WHAT TO WORK ON = Copy the text below about Firefox's AI opt-out and Discord's age verification plans word for word, in full.

TEXT BLOCK =
********************

Mozilla backed off that approach in recent releases (the prompts moved to right-click menus), but version 148 goes further: you can just turn the whole thing off. This matters because pretty much every other major browser is racing in the opposite direction—Chrome, Edge, and others are integrating AI deeper into their core interfaces, often without clear opt-outs.
The move also comes with some genuinely useful under-the-hood changes. Mozilla implemented Trusted Types and Sanitizer APIs, which are designed to prevent cross-site scripting attacks by hardening how browsers handle HTML data. They also decoupled remote improvements from telemetry settings, so you can get performance fixes even if you've opted out of data sharing. That's the kind of privacy-respecting design choice that used to be Firefox's whole brand—nice to see it reasserted.
Michael Tunnell from This Week in Linux pointed out that Mozilla's approach is notable precisely because "while other browsers are either forcing AI onto users or making it hard to find any option to turn them off, Firefox has decided... to take a different route by still giving these features... but also giving users the option to explicitly opt out."
Discord's On-Device Compromise
Meanwhile, Discord is in full damage control mode after their global age verification announcement went sideways. The original plan involved ID checks and facial scanning through third-party providers to comply with regulations in the UK, Australia, parts of the EU, and some US jurisdictions. Users immediately raised privacy concerns—understandably, given we're talking about biometric data flowing to external vendors.
The company has now delayed the broader rollout and published a surprisingly transparent mea culpa. Leadership admitted they "failed at our most basic job" of clearly explaining how the system would work, what data would be stored, and what alternatives users would have.
What's interesting is the technical pivot they're proposing. Discord says any facial age estimation must now happen entirely on-device—your phone determines your age, tells Discord, and the biometric data gets deleted without ever leaving your device. They even name-dropped Persona, a verification vendor used by Roblox and Reddit, specifically to say Persona didn't meet that standard and they're not moving forward with them.

********************

DATASET CONTENT =
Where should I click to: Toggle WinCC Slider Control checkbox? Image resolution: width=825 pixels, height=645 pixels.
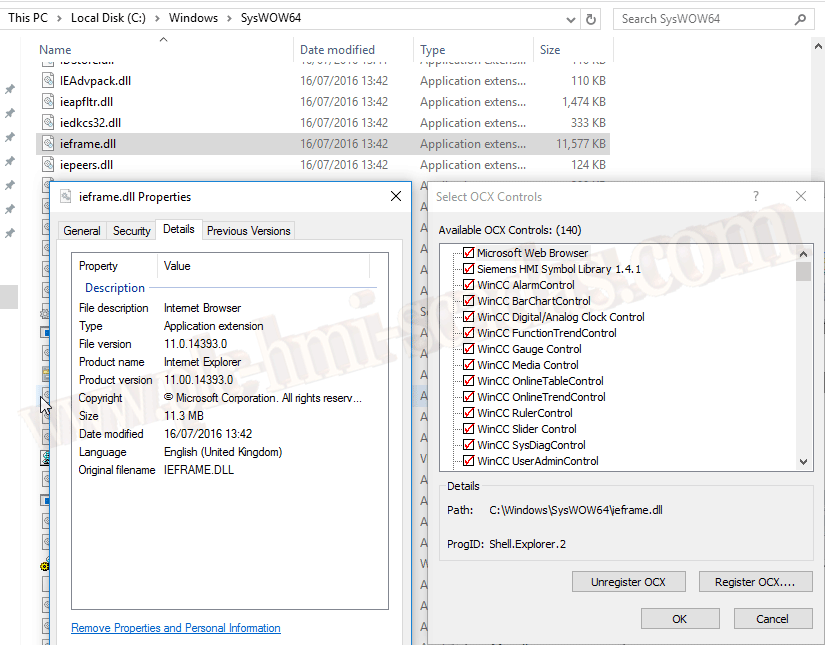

********************

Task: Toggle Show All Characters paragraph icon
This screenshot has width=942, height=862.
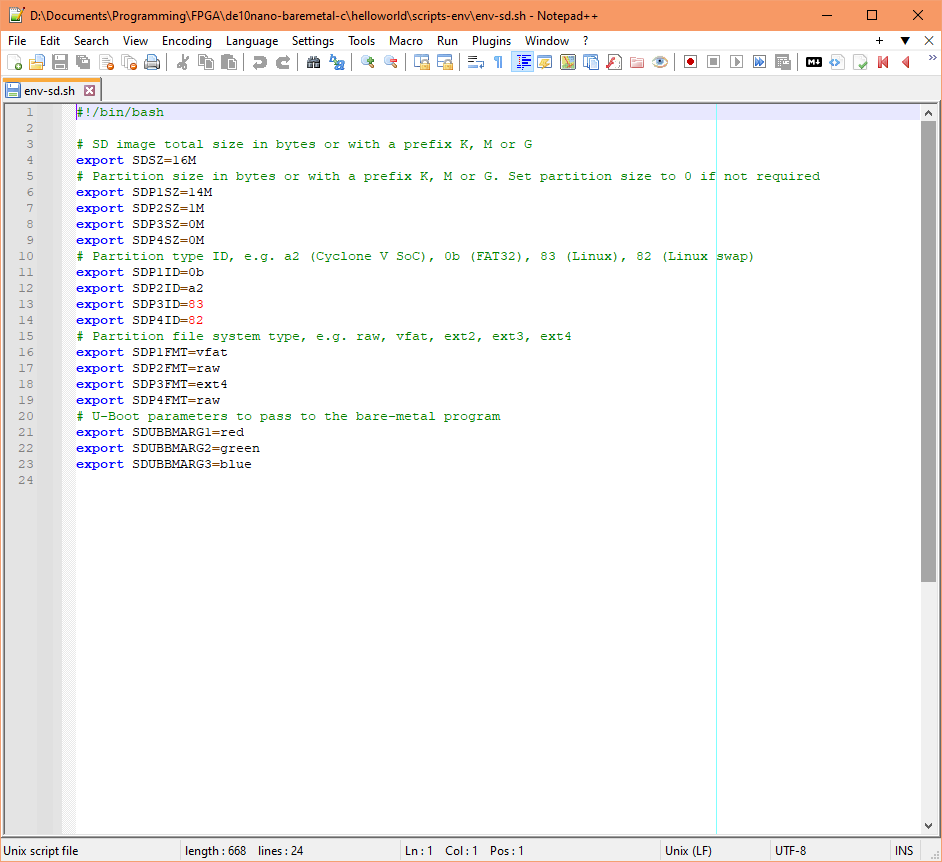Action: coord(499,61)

********************

SOLUTION =
Mozilla backed off that approach in recent releases (the prompts moved to right-click menus), but version 148 goes further: you can just turn the whole thing off. This matters because pretty much every other major browser is racing in the opposite direction—Chrome, Edge, and others are integrating AI deeper into their core interfaces, often without clear opt-outs.
The move also comes with some genuinely useful under-the-hood changes. Mozilla implemented Trusted Types and Sanitizer APIs, which are designed to prevent cross-site scripting attacks by hardening how browsers handle HTML data. They also decoupled remote improvements from telemetry settings, so you can get performance fixes even if you've opted out of data sharing. That's the kind of privacy-respecting design choice that used to be Firefox's whole brand—nice to see it reasserted.
Michael Tunnell from This Week in Linux pointed out that Mozilla's approach is notable precisely because "while other browsers are either forcing AI onto users or making it hard to find any option to turn them off, Firefox has decided... to take a different route by still giving these features... but also giving users the option to explicitly opt out."
Discord's On-Device Compromise
Meanwhile, Discord is in full damage control mode after their global age verification announcement went sideways. The original plan involved ID checks and facial scanning through third-party providers to comply with regulations in the UK, Australia, parts of the EU, and some US jurisdictions. Users immediately raised privacy concerns—understandably, given we're talking about biometric data flowing to external vendors.
The company has now delayed the broader rollout and published a surprisingly transparent mea culpa. Leadership admitted they "failed at our most basic job" of clearly explaining how the system would work, what data would be stored, and what alternatives users would have.
What's interesting is the technical pivot they're proposing. Discord says any facial age estimation must now happen entirely on-device—your phone determines your age, tells Discord, and the biometric data gets deleted without ever leaving your device. They even name-dropped Persona, a verification vendor used by Roblox and Reddit, specifically to say Persona didn't meet that standard and they're not moving forward with them.